To give you an idea of just how much they won, both in real terms and theoretically, we’ve compiled a list of the leading US lottery winners in history. As well as noting the top 10, we’ve given you a quick insight into what they did after their historic wins:
10 – August 7th, 2013: $448.4 million ($258.2 million post-tax), Powerball
09 – July 30th, 2016: $487 million ($341.7 million post-tax), Powerball
08 – July 8th, 2016: $536 million ($378.3 million post-tax), Mega Millions
07 – February 11th, 2015: $564.1 million ($381.1 million post-tax), Powerball
06 – November 28th, 2012: $587.5 million ($384.7 million post-tax), Powerball
05 – May 18th, 2013L $590.5 million ($370.9 million post-tax), Powerball
04 – December 17th, 2013: $648 million ($347.6 million post-tax), Powerball
03 – March 30th, 2012: $656 million ($474 million post-tax), Mega Millions
When Ira Curry of Georgia and Steve Tran of California split the jackpot back in 2012, the latter did what everyone wishes they could do and called their boss to say they won’t be at work “tomorrow, the next day or ever.” As for Curry, before she went into hiding, she bought a new Mercedes and a disguise. Shunning the spotlight and becoming something of a recluse, Curry reportedly spent most of her time in disguise shortly after her win in order to avoid the attention of the media.

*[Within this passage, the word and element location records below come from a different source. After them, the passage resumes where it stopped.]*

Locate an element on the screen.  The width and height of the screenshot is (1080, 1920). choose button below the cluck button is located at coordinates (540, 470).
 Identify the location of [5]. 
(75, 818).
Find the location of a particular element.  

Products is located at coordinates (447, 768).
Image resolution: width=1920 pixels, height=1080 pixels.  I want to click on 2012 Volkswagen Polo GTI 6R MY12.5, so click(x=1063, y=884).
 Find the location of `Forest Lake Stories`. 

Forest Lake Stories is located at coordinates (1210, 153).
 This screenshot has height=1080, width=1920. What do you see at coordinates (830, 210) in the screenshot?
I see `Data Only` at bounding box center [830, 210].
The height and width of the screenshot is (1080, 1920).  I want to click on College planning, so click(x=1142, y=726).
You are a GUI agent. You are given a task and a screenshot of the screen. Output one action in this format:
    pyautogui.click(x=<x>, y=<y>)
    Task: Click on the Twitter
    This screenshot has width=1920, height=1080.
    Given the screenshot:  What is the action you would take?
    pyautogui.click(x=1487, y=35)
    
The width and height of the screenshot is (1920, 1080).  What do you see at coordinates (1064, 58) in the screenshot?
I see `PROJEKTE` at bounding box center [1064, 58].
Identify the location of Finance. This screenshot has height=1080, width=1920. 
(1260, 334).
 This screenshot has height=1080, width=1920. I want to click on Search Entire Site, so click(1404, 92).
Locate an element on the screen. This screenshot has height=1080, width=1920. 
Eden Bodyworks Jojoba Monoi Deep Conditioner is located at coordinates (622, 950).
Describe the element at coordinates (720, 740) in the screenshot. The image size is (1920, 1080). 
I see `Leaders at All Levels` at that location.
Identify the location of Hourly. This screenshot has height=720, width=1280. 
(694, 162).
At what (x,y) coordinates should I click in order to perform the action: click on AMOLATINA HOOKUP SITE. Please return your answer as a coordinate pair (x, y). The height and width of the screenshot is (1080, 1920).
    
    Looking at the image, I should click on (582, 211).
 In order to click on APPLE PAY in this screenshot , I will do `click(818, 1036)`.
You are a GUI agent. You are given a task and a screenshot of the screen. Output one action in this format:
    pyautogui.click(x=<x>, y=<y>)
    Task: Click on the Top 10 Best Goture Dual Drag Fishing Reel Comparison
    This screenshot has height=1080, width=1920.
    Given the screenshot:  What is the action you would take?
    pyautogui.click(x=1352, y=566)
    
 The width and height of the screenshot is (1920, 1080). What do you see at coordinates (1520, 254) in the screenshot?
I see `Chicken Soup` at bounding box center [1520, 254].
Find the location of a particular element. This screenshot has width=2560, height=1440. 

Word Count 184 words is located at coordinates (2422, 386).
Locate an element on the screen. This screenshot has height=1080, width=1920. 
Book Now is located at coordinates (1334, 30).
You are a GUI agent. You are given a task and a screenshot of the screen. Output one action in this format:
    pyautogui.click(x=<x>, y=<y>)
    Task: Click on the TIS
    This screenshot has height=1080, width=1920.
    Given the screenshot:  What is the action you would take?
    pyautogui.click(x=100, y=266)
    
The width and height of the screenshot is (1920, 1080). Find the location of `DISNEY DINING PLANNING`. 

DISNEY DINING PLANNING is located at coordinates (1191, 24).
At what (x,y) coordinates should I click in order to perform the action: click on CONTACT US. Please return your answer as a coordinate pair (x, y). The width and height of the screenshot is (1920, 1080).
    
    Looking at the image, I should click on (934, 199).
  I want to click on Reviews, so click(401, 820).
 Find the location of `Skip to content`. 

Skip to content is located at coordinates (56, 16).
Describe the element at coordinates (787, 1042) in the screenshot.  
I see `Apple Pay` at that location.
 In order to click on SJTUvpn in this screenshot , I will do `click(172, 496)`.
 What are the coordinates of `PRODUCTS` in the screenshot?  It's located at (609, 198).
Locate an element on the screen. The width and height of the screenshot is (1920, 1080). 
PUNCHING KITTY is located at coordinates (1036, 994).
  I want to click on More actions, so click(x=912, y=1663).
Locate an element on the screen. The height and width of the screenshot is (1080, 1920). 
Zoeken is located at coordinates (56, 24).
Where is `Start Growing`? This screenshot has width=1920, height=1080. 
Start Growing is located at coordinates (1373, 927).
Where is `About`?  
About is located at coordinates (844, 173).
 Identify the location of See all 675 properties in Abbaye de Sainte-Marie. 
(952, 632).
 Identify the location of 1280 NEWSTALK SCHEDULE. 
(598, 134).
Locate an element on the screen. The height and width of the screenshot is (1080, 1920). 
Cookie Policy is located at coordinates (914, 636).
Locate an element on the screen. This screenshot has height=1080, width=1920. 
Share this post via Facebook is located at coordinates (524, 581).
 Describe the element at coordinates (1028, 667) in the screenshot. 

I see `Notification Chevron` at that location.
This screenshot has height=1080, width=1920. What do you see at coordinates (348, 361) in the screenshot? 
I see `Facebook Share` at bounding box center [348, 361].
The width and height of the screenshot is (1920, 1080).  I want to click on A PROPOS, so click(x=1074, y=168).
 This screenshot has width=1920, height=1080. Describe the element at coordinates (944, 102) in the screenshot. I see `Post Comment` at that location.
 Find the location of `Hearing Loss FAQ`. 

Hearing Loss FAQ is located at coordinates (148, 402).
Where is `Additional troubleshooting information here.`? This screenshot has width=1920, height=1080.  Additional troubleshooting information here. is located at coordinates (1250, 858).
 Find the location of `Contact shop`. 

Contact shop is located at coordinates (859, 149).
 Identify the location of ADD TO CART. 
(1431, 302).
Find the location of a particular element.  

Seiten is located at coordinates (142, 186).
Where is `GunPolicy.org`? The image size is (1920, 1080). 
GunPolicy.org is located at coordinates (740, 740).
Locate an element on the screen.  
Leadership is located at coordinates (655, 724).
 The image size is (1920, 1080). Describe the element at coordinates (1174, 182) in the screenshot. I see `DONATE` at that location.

02 – August 23rd, 2017: $758.7 million ($480.5 million post-tax), Powerball
Although her payout wasn’t the largest of all time, Mavis Wanczyk was the only winner of the Powerball draw back in August 2017, which made her the recipient of the largest single prize in history. Describing the moment she won, Wanczyk said that she was in such a state of shock that she couldn’t drive home from work. Eventually, after letting the win sink in, she told the press she was going to celebrate by hiding under her bed and then quitting her job.
01 – January 13th, 2016: $1.586 billion ($983.5 million post-tax), Powerball
The biggest US lottery payout was technically a three-way affair between John and Lisa Robinson/Maureen Smith and David Kaltschmidt/Marvin and Mae Acosta. Instead of taking the full amount the trio of winners took the lump sum payment. What did lucky ticket holders spend their cash on? Well, when it comes to the Robinson family, the most interesting story to come out of their victory is the fact they didn’t go crazy. Talking to the Today show, the couple said they planned to pay off their mortgage but not buy a mansion because they’d have to clean it. On top of that, Lisa Robinson said she’d be returning to her job in a dermatologist’s office despite banking more than $300 million.
Ultimately, the lottery is more than just a game of chance. It’s a social phenomenon, a staple of American culture, and a generator of some of the most gripping human stories. It encapsulates the randomness of life, the fragility of fortune, and the human capacity for hope.
Remember, while the stories of lottery winners might be fascinating, it’s essential to gamble responsibly. So next time you buy a lottery ticket, have fun, dream big, but always know your limits.
Remember, the real magic of life isn’t in a winning lottery ticket, but in the everyday moments of love, laughter, and purpose. Who knows, perhaps the best lottery of life isn’t the one you win with numbers, but the one you win with experiences that money can’t buy.